Face transplant recipient had endured humiliation

MARILYNN MARCHIONE

Associated Press

A woman who had suffered severe facial trauma received, essentially, a new face in an operation that goes further than any previous face transplant, hospital officials at the Cleveland Clinic disclosed yesterday.

Only the woman's upper eyelids, forehead, lower lip and chin were left - the remaining 80 per cent of her face was replaced with one donated from a female cadaver during 22 hours of surgery performed about two weeks ago at the clinic.

After the transplant, "I must tell you how happy she was when, with both her hands, she could go over her face and feel that she has a nose, feel that she has a jaw," said lead surgeon Maria Siemionow.

It was the first face transplant performed in the United States and the fourth worldwide, though the others were not as extensive as this one.

The patient's name and age were not released, nor details on how she was injured.
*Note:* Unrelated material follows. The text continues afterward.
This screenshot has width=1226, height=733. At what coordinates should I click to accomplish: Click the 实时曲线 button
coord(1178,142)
The damage was so horrific that she lacked a nose and palate, and could not eat or breathe without a special opening into her windpipe.
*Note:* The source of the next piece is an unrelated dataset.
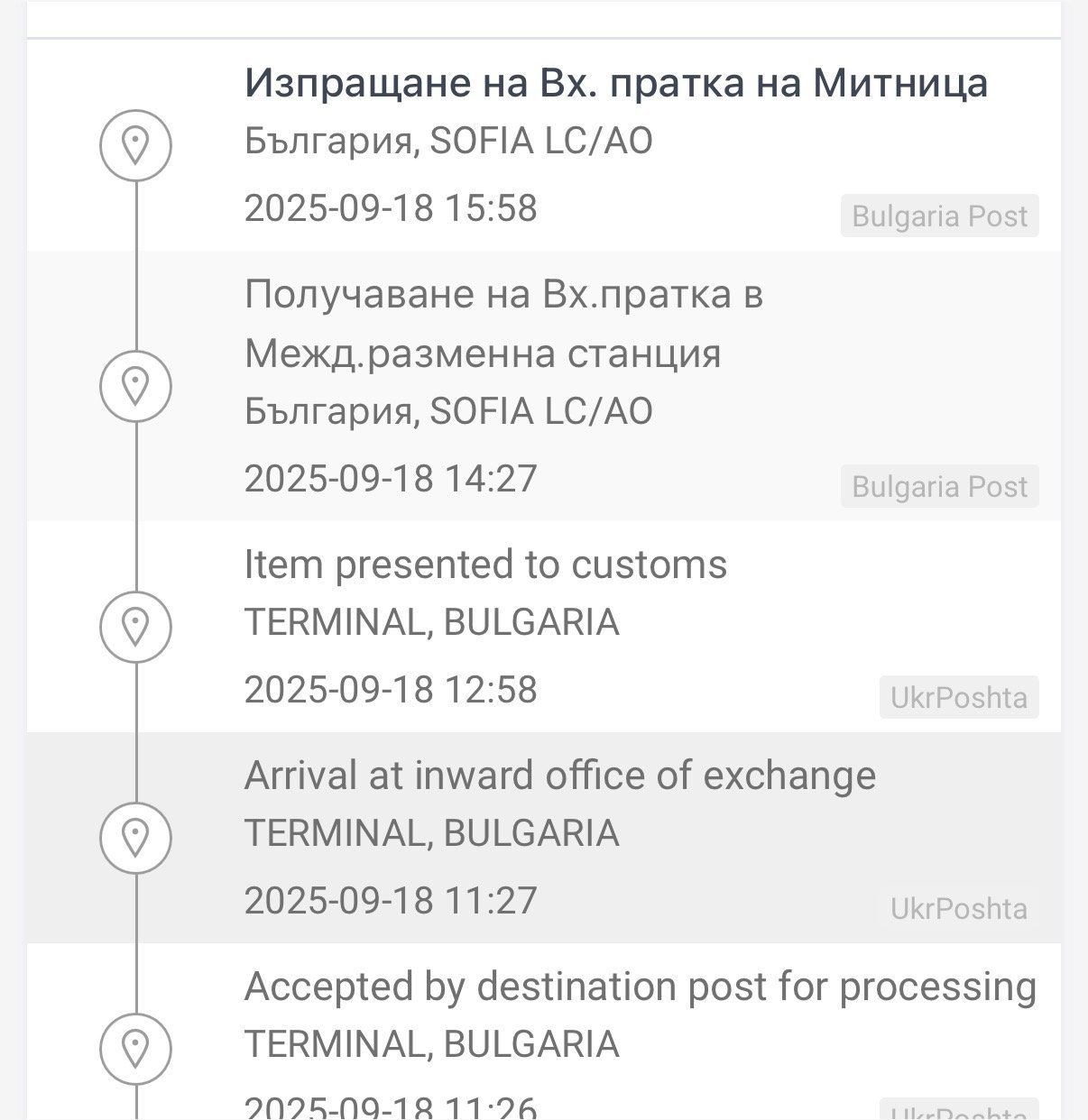Click Bulgaria Post tag at 14:27 entry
"This patient exhausted all conventional means of reconstruction, and is the right patient," Dr. Siemionow told a news conference.

So many disfigured patients are stuck "in their houses ... hiding from society," she said. "Our patient was called names and was humiliated. You need a face to face the world."

The woman is doing well and showing no signs of rejecting the new face, doctors said.

It is the first facial transplant known to have included bones, along with muscle, skin, blood vessels and nerves. The woman received a nose, most of the sinuses around the nose, the upper jaw, and even some teeth, said Frank Papay, the clinic's plastic surgery chief.

The face was donated by a family that was asked specifically to approve the gift - not simply done under general organ donation consent rules, said officials of LifeBanc, the organ procurement group in northeast Ohio that arranged the transplant.

The recipient was not shown a picture of the donor, and in animal experiments "the recipient never looks like the donor," especially when the injuries are so severe, Dr. Siemionow said.

The hospital posted a statement from the woman's family on its website.

"We never thought for a moment that our sister would ever have a chance at a normal life again, after the trauma she endured," it says. "But thanks to the wonderful person that donated her organs to help another living human being, she has another chance to live a normal life. Our family cannot thank you enough."

Unlike operations involving vital organs such as hearts and livers, transplants of faces or hands are done to improve quality of life - not to extend it. Recipients run the risk of deadly complications and must take immune-suppressing drugs for the rest of their lives to prevent organ rejection, raising their odds of cancer and many other problems.

Dr. Siemionow considered dozens of potential candidates over the past four years, ever since the clinic's internal review board gave permission for her to attempt the operation.

"The surgery took 22 hours. The preparation to the surgery took over 20 years," she said.

The world's first partial face transplant was performed in France in 2005 on a 38-year-old woman who had been mauled by her dog. Isabelle Dinoire received a new nose, chin and lips from a brain-dead donor. She has done so astoundingly well that surgeons have become more comfortable with a radical operation considered unthinkable a decade ago.

Two others have received partial face transplants since then - a Chinese farmer attacked by a bear and a European man disfigured by a genetic condition.